SUPPLIED DATA START
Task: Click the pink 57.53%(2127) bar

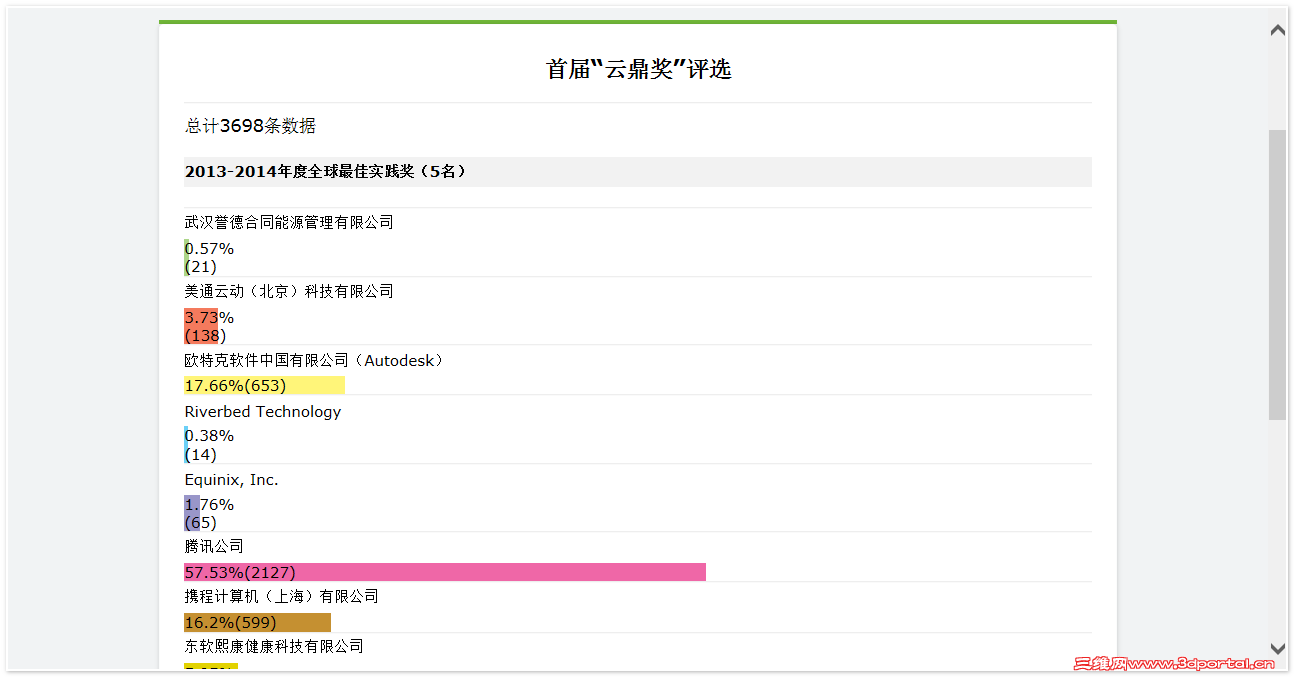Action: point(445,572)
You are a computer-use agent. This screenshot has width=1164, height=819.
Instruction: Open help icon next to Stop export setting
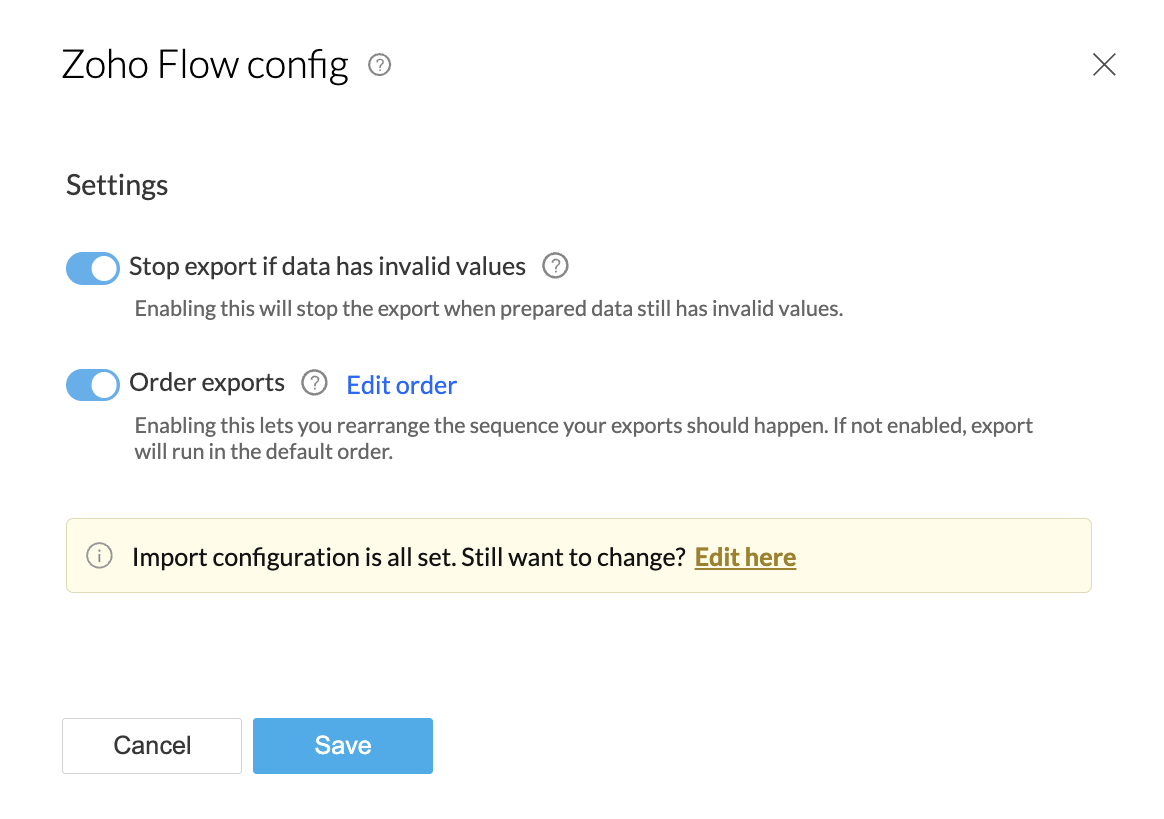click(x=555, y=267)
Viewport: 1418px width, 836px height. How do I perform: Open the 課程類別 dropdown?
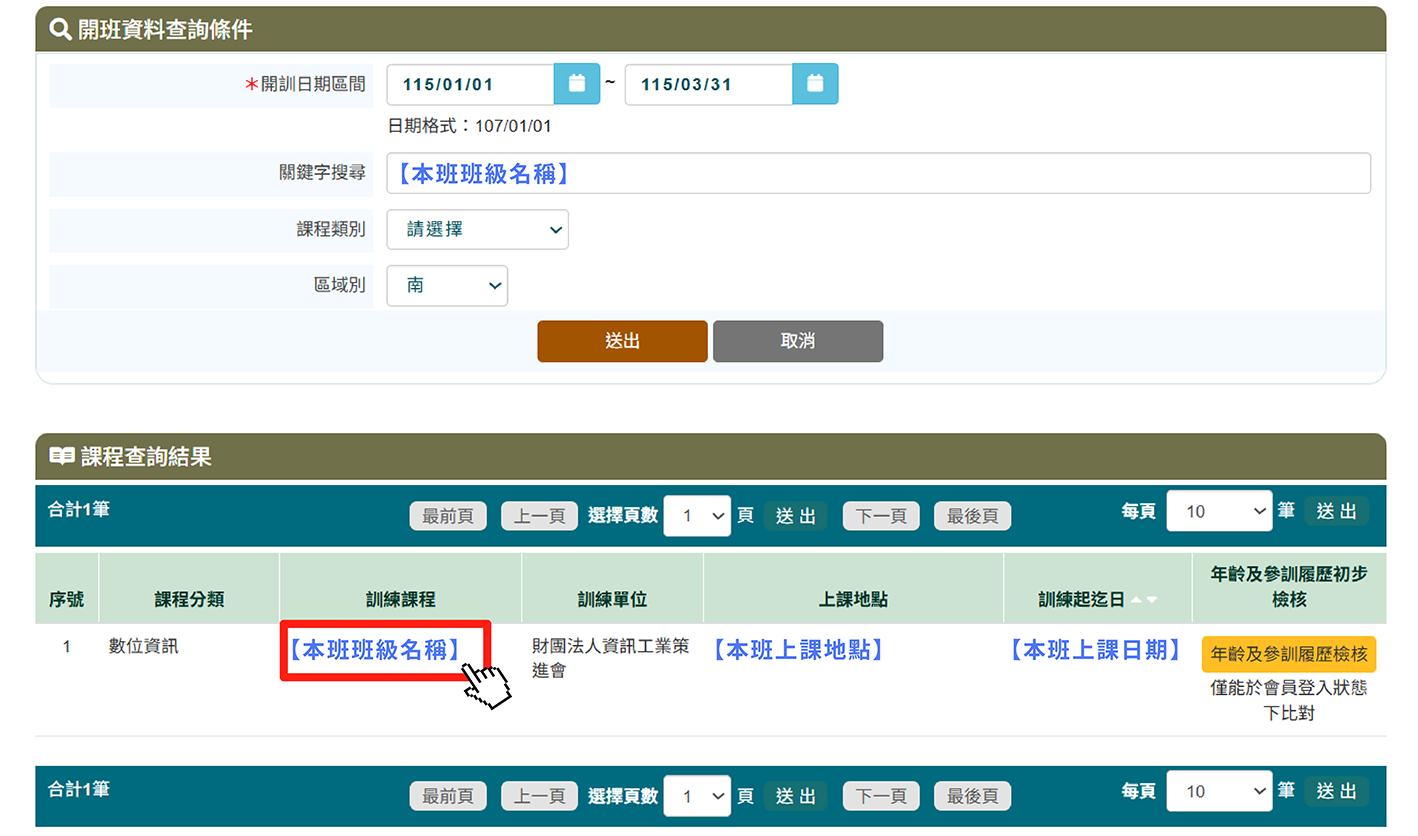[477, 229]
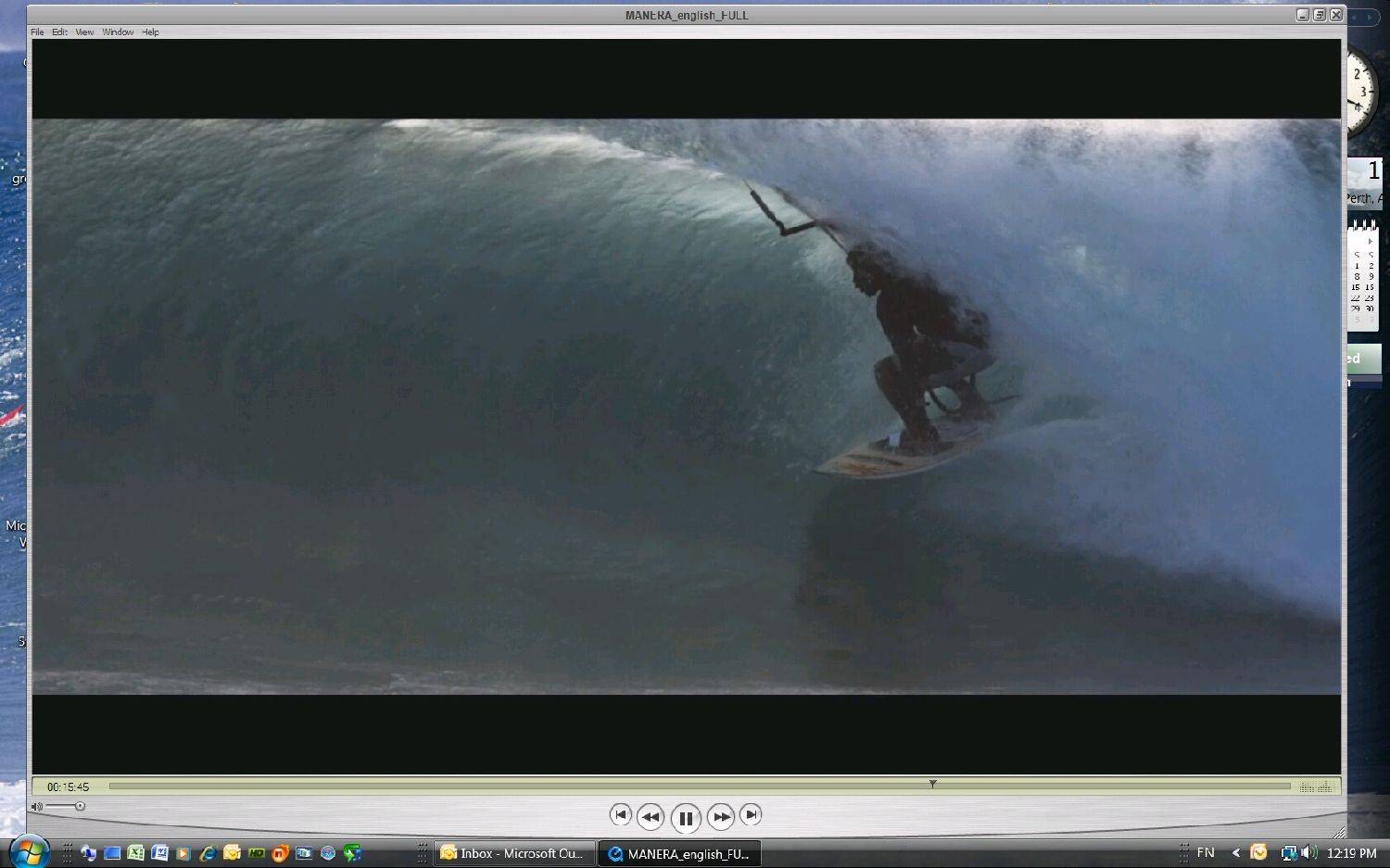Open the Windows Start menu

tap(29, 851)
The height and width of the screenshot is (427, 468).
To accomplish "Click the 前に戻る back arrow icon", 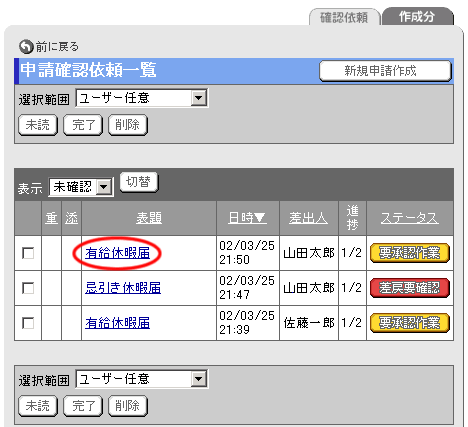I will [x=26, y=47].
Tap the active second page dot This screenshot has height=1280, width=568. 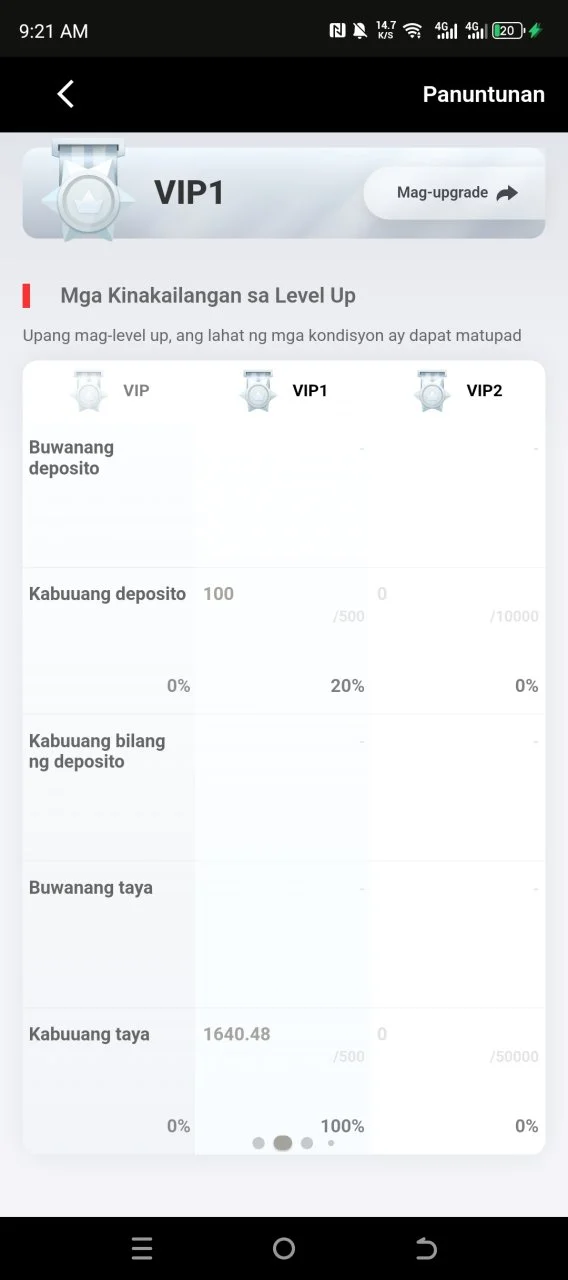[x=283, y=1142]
SUPPLIED DATA END
▸ WHAT THE TASK REQUIRES
Print only the lines from the first line of the data above through the one containing "The height and", exactly as they are, with pictures omitted.

▸ EXERCISE RESPONSE
Task: Click the pink 57.53%(2127) bar

Action: point(445,572)
You are a computer-use agent. This screenshot has width=1164, height=819.
Instruction: Open help icon next to Stop export setting
click(x=555, y=267)
Viewport: 1418px width, 836px height. How do I perform: Open the 課程類別 dropdown?
[477, 229]
Open the Windows Start menu

tap(29, 851)
The height and width of the screenshot is (427, 468).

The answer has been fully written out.